[Rows from a dataset]
+++

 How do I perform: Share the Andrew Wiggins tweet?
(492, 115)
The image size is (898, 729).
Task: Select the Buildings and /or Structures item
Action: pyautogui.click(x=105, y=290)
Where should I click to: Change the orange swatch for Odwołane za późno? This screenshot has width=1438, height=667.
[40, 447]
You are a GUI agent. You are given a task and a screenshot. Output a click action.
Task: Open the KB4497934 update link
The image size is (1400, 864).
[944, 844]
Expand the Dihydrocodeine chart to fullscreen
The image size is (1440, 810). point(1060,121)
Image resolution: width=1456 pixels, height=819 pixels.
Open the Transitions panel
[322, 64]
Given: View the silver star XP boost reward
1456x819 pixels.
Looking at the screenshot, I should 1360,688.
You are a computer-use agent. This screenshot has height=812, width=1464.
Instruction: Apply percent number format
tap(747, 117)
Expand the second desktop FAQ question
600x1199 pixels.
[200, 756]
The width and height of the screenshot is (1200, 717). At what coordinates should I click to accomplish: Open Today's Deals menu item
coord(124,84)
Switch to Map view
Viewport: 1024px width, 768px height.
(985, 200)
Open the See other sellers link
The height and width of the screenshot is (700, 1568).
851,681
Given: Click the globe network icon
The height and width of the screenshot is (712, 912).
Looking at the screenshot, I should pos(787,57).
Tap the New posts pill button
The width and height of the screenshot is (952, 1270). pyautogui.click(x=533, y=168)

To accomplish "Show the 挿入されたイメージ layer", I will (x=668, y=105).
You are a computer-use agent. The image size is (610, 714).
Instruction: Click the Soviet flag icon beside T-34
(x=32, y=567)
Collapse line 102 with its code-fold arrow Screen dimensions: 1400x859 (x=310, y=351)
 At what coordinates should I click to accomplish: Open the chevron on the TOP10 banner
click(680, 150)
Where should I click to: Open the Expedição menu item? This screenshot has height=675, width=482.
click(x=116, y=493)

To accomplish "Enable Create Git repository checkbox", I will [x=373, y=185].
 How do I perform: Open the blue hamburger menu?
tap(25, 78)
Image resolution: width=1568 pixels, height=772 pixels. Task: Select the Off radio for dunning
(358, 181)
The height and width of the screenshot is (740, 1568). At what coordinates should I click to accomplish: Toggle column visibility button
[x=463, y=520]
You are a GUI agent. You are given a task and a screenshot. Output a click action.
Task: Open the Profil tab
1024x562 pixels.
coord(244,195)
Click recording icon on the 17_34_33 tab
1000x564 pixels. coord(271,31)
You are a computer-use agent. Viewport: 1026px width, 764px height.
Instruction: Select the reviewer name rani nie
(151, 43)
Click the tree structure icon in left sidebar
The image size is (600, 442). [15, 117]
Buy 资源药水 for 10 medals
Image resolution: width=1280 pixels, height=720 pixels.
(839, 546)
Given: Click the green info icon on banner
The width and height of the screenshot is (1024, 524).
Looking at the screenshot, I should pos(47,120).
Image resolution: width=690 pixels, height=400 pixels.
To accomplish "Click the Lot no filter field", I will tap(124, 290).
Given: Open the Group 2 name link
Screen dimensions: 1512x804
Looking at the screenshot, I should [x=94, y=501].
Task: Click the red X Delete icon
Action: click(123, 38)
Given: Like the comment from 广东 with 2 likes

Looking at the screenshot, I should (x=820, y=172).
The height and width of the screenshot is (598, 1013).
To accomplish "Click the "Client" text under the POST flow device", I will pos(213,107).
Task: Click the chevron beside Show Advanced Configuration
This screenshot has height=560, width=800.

+++

## [Given instruction]
Could you reproduce the stretch of records from the line containing "Given: View the silver star XP boost reward" through the line containing "coord(124,84)", substituting "currency" for "percent" and leaving everything else unchanged?

## [Result of this exercise]
Given: View the silver star XP boost reward
1456x819 pixels.
Looking at the screenshot, I should 1360,688.
You are a computer-use agent. This screenshot has height=812, width=1464.
Instruction: Apply currency number format
tap(747, 117)
Expand the second desktop FAQ question
600x1199 pixels.
[200, 756]
The width and height of the screenshot is (1200, 717). At what coordinates should I click to accomplish: Open Today's Deals menu item
coord(124,84)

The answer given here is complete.